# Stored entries

Content starts

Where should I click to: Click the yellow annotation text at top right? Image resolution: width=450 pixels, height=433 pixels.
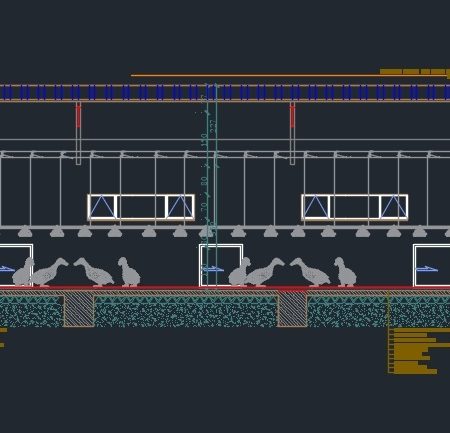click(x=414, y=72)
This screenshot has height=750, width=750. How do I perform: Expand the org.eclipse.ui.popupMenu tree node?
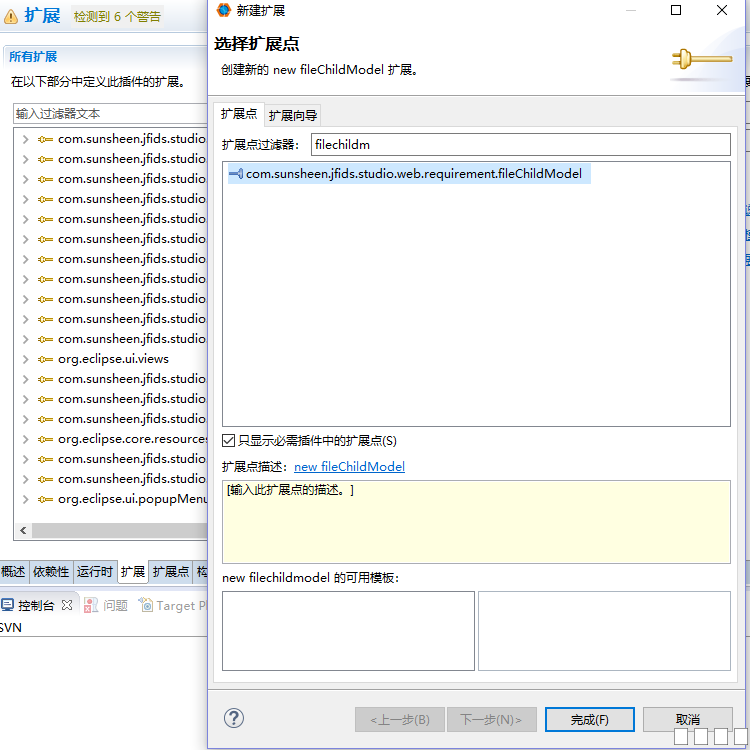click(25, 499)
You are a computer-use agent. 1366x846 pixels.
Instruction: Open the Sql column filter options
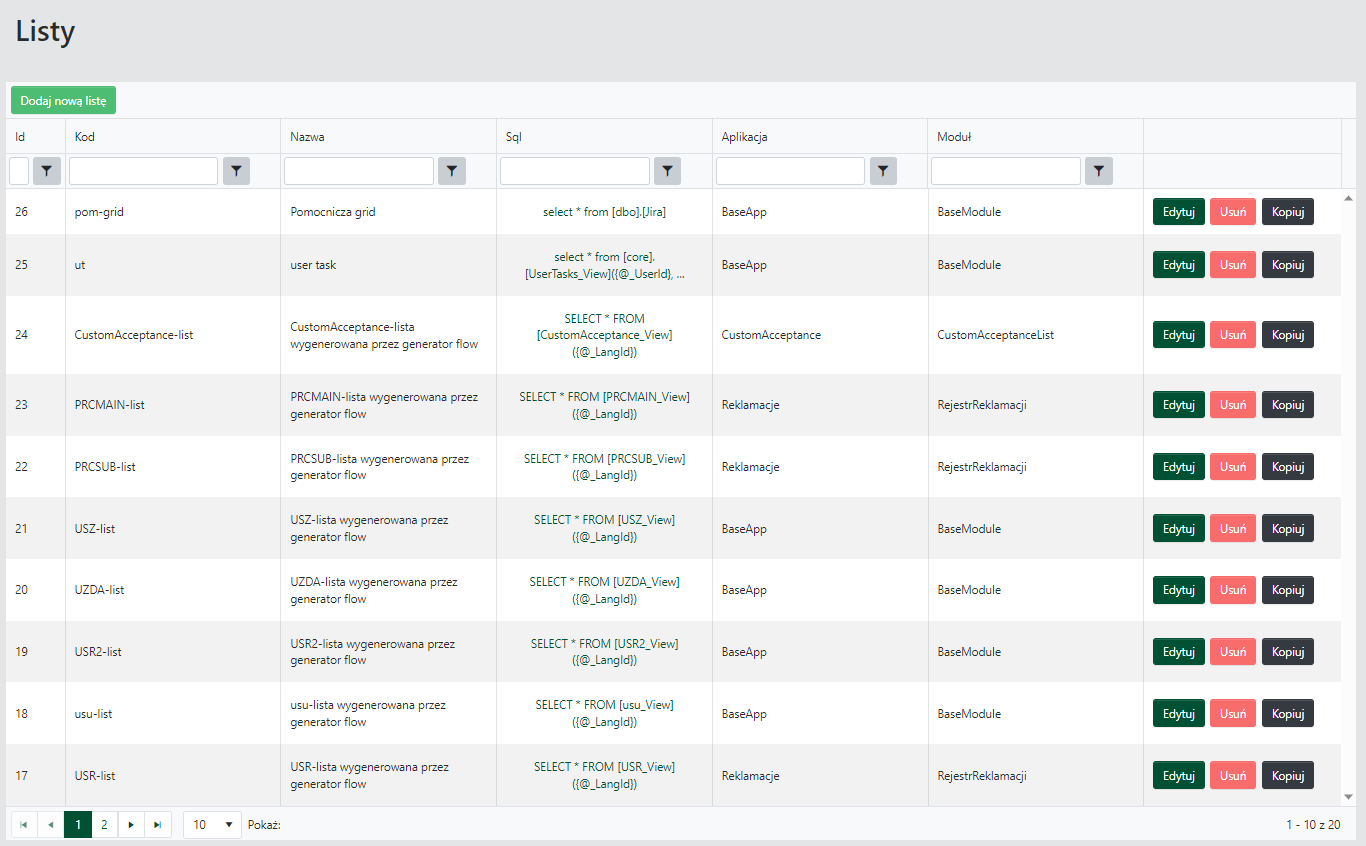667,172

Content ends

# ASSIGNED TASK
Copy every record above exactly as written, but leave out the pictures.

# PROBLEM SOLUTION
Where should I click to: Click the yellow annotation text at top right? Image resolution: width=450 pixels, height=433 pixels.
click(x=414, y=72)
This screenshot has height=750, width=750. How do I perform: Expand the org.eclipse.ui.popupMenu tree node?
click(25, 499)
You are a computer-use agent. 1366x846 pixels.
Instruction: Open the Sql column filter options
667,172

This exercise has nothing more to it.